•   Ciudad de México, México  |
  •  |
  •  |
  • AFP

El canciller mexicano, Marcelo Ebrard, aseguró este miércoles que no existe un pacto secreto con Estados Unidos y que "jamás" sería aceptada la presencia de ninguna fuerza armada de ese país, después de que Donald Trump aseguró que aún no se han relevado todos los compromisos migratorios.

"En el informe que rendimos ayer está todo lo que se habló reunión por reunión (con la contraparte estadounidense). Fuera de lo que hablamos en ese informe no hay nada, todo lo que hablamos o nos comprometimos está ahí escrito", aseguró en conferencia conjunta con el presidente Andrés Manuel López Obrador.

El martes, Trump aseguro que "¡la mayor parte del acuerdo con México no ha sido revelada!", después de que Ebrard avanzó detalles del convenio conjunto en una conferencia.

Andrés Manuel López Obrador, presidente de México. AFP/END.

Ebrard dijo que el informe fue enviado al Senado y que fue el mismo que presentó a Andrés Manuel López Obrador.

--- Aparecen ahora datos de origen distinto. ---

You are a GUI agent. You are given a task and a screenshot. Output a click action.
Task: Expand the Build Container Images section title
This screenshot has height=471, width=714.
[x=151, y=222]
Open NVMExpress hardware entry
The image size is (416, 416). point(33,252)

La resolución migratoria bilateral alcanzada la semana pasada fue producto de amenazas de Donald Trump de imponer a productos mexicanos aranceles crecientes que llegarían al 25% si México no detenía la ola de indocumentados que llegan a Estados Unidos pasando por territorio mexicano.

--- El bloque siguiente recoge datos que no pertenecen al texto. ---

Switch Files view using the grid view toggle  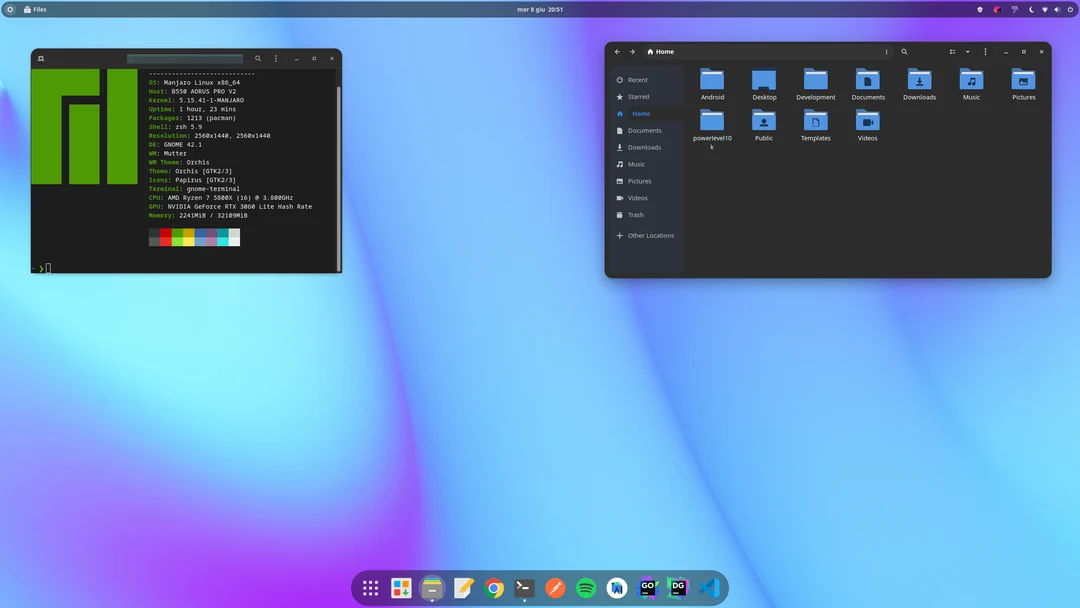pyautogui.click(x=952, y=51)
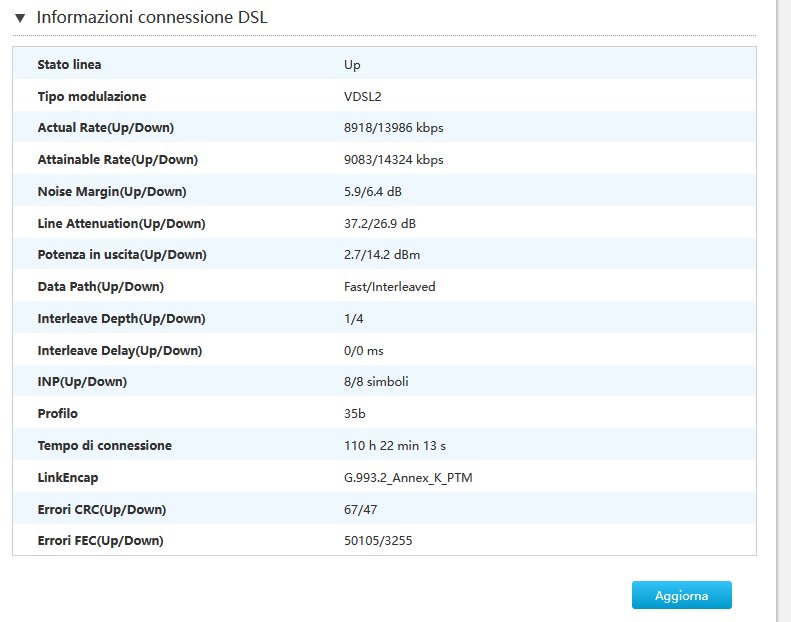Click the 35b profile value

354,414
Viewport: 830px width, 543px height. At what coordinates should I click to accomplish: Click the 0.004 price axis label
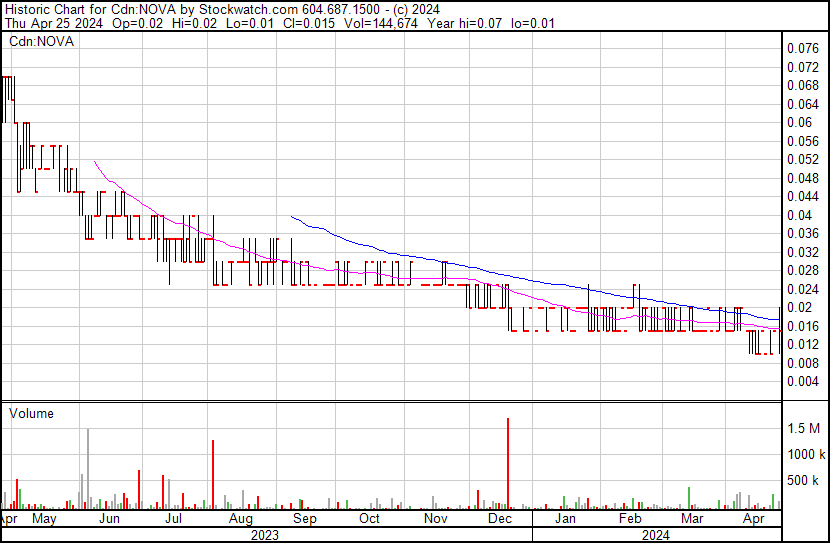[x=802, y=382]
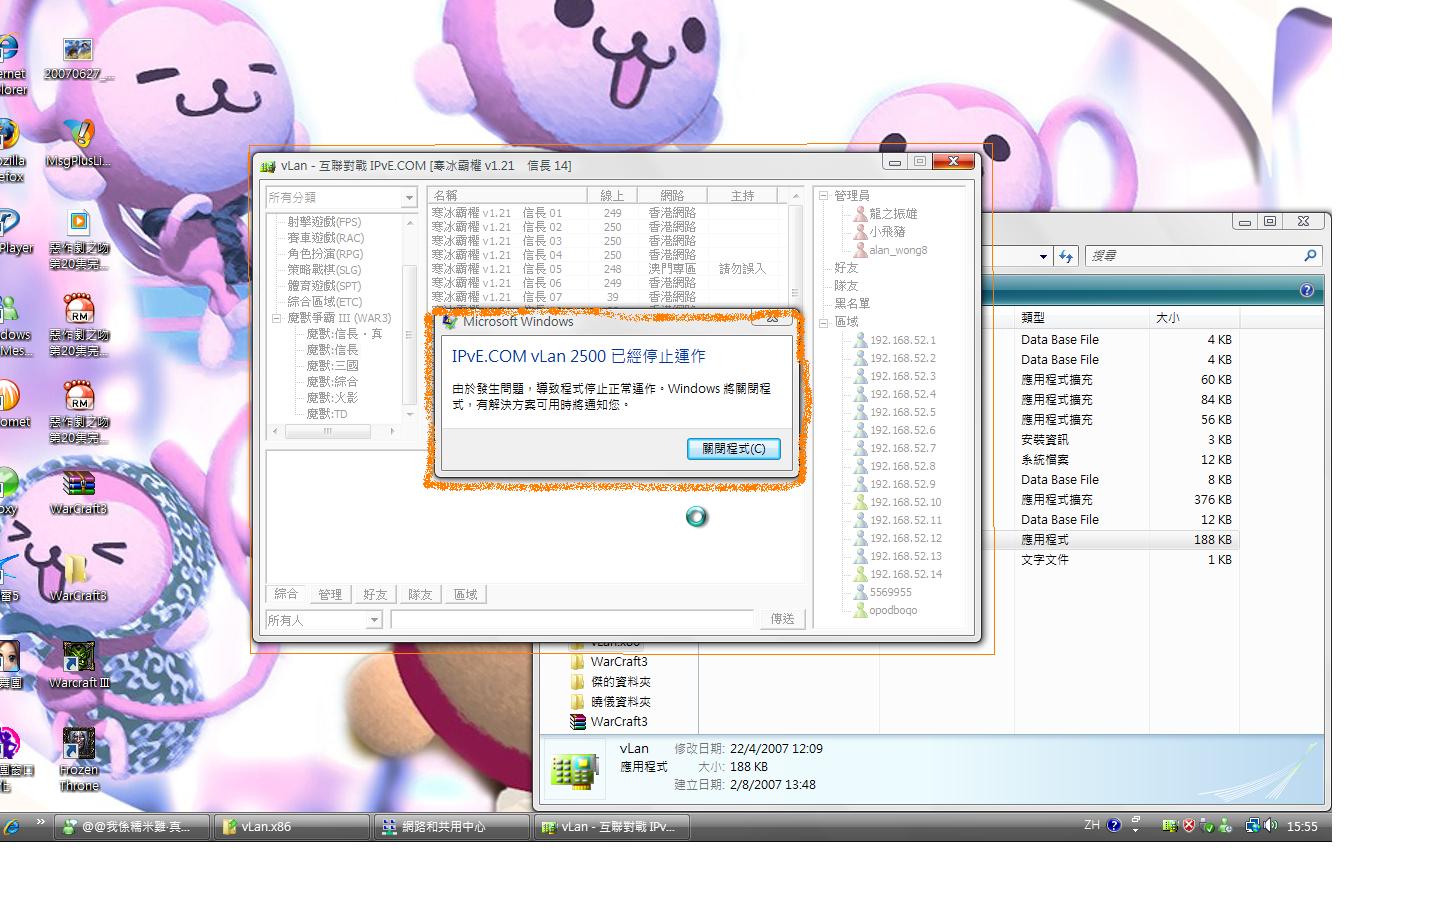Screen dimensions: 1440x900
Task: Select user 192.168.52.10 icon in list
Action: pyautogui.click(x=860, y=502)
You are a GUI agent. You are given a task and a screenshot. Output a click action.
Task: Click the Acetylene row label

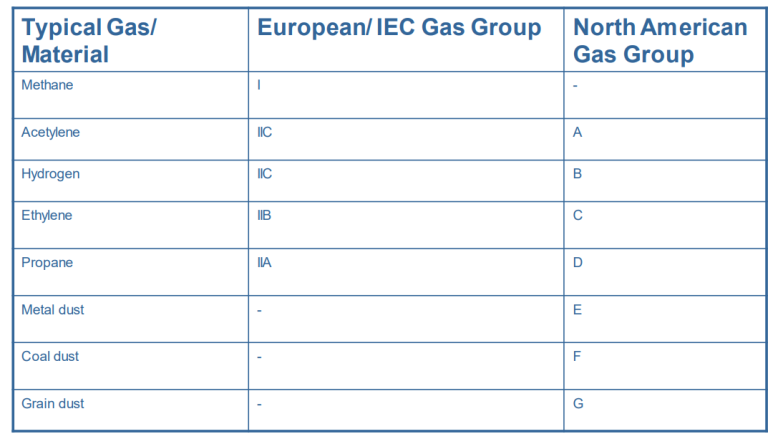[x=50, y=133]
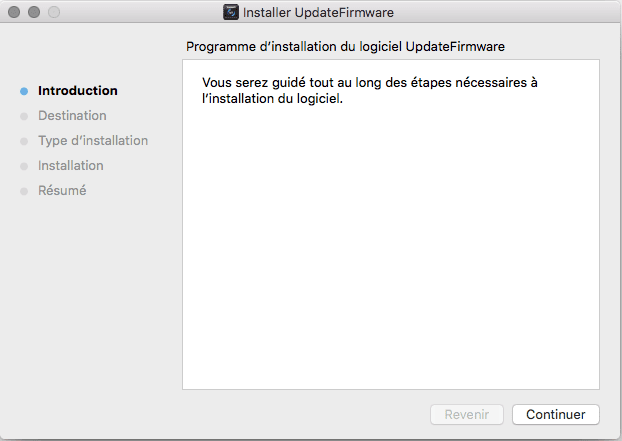Click the disabled Revenir button

(x=467, y=414)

Donald Trump, presidente de Estados Unidos. AFP/END.

Para lograrlo, México se comprometió a desplegar a 6,000 efectivos de la Guardia Nacional a la frontera con Guatemala e impulsará el desarrollo de Centroamérica.

Con ese fin, México creó una comisión especial en la que participa un comandante del Ejército mexicano y el encargado de las cárceles para cumplir con el acuerdo en un máximo de 45 días.

Pero "jamás aceptaríamos la presencia de ninguna fuerza armada de Estados Unidos en nuestro territorio, jamás, además está en contra de la Constitución", enfatizó el canciller.

En caso de que el flujo de migrantes sin documentos no disminuya en el plazo mencionado, México discutirá con Estados Unidos la posibilidad de convertirse en "tercer país seguro", lo que significaría que migrantes que lleguen a territorio mexicano tendrían que pedir asilo en ese país y no en Estados Unidos.